I had made that trip from Munich to Regensburg many times, but on that particular evening the train was more full than usual. In the aftermath of the collapse of communism the West German government offered East German citizens small cash stipends to help them prepare for the coming changes and to inject some cash into the East German economy. But to receive these stipends, the East Germans had to travel to particular offices in West Germany for the money. As I got on the train there were already quite a few East Germans who had traveled all day from Rostock, at the very northern point of East Germany to come to Munich to pick up the equivalent of some $50 in cash, and now late at night they were beginning the long trip back to Rostock.
They did not look euphoric. Seizing on the sense of history about that moment in the train care, I decided to engage in conversation with these newly liberated victims of communist oppression. As we talked, the words better explained the anxiety that their faces expressed. These were not excited people but frightened people. They had suddenly been thrown into the irony of a freedom not of their choosing. Prior to November of 1989, they had few decisions to make, not many choices to ponder, very little need to prepare or plan for the future. Before they only had to worry about what was necessary; now they were confronted by the ambiguity of the possible. The necessary was safe and comforting; freedom was frightening.

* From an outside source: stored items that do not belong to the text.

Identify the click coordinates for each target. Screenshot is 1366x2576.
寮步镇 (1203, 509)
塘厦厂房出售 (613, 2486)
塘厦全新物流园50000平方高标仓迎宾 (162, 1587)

There are many among us who prefer the safety and comfort of the necessary over the frightening freedom of the possible. You can even find them in churches and no doubt here on this campus, too. These are the Galatians of our time whose own insecurity and uncertainty requires that you, too, live your life under the weight of what they think God demands.

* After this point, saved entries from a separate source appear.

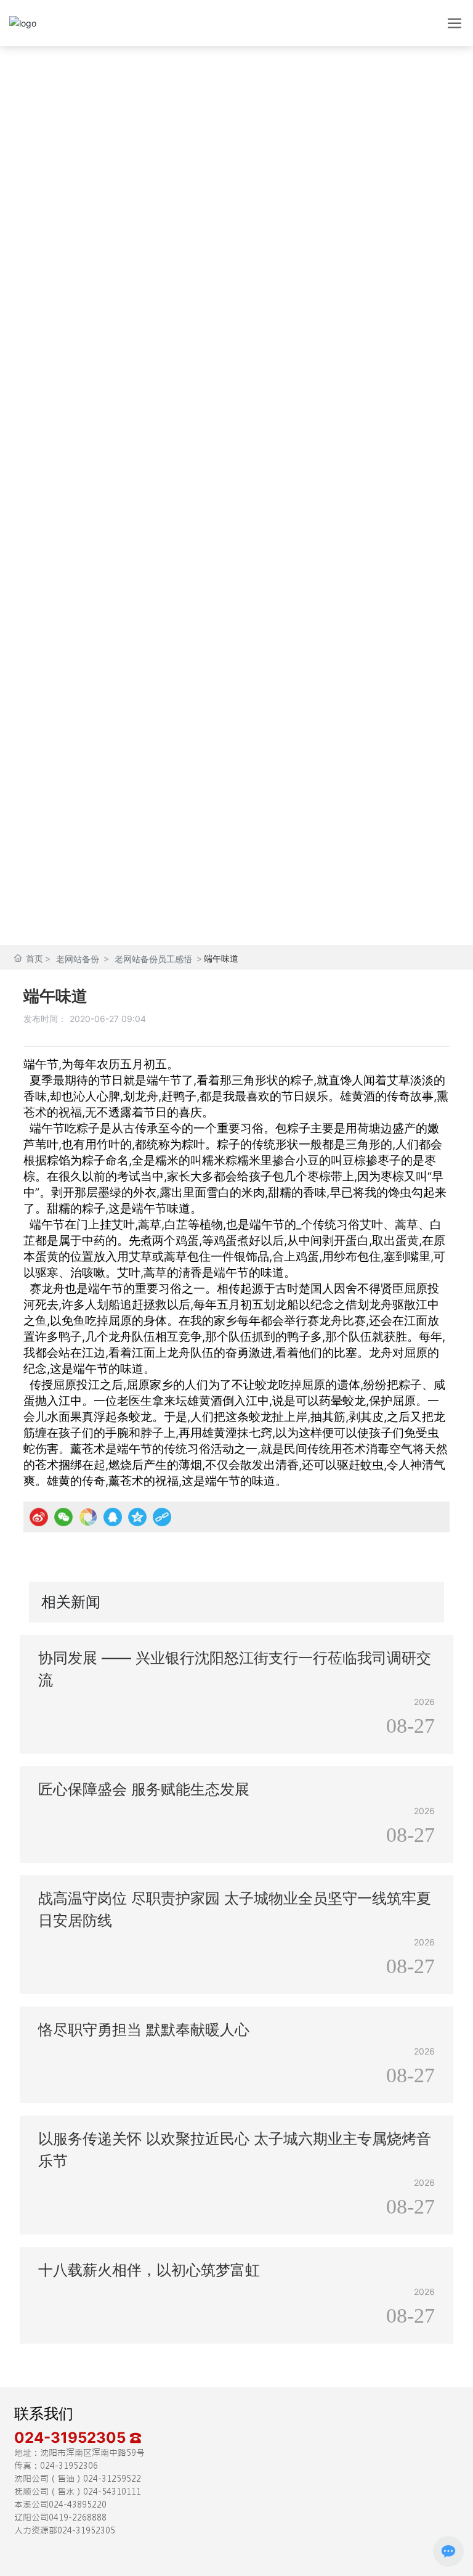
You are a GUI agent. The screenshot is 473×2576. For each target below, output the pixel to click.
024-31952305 (71, 2438)
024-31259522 (112, 2478)
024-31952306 (69, 2465)
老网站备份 (77, 959)
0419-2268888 (78, 2517)
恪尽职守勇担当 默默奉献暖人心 (143, 2029)
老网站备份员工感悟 (153, 959)
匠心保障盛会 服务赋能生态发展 (143, 1789)
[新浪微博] (39, 1517)
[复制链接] (162, 1517)
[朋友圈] (88, 1517)
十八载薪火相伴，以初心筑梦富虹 (149, 2270)
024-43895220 (78, 2504)
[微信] (63, 1517)
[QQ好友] (112, 1517)
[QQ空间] (137, 1517)
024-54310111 (112, 2491)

But if we can stay with this conversation just for another minute, listen in to what else Paul says, to the Galatians of his time, “But you were called to freedom, brothers and sisters.” Now, to be sure, Paul goes on to say some important things about not using – or misusing – your freedom as an excuse for self-indulgence but for service to each other.
Here is the proverbial bottom line, as Paul sees it, “For the whole law is summed up in the single commandment, ‘You shall love your neighbor as yourself’.”
So there it is. Now, if you’re interested, Paul offers his own list of things that serve as signs of misused freedom. You heard them read and you can look them up. But be careful here; this isn’t a check-list for avoiding those particular things that get you into trouble and for finding the loopholes for the things you can get away with. Paul is describing the symptoms of misused freedom not listing the requirements for the course Christian Life 101. But notice how the terms of the conversation change when Paul talks about the fruits of the Spirit, love, joy, peace, patience, kindness, generosity, faithfulness, gentleness, and self-control. Again, not a list of requirements but a description of the qualities, the characteristics of people not afraid of the freedom that God intends and gives. These are not characteristics of the necessary but of the possible.
The question is not, “What must you do with your freedom?” The question is, “What will you do?” Do you dare to exercise the freedom of the loving, the peaceful, the patient, the kind, the generous, the faithful, the gentle, and the self-controlled? Really, what will you do? Now that you are caught up on the conversation, welcome to the party. Feel free, really free, to join the conversation.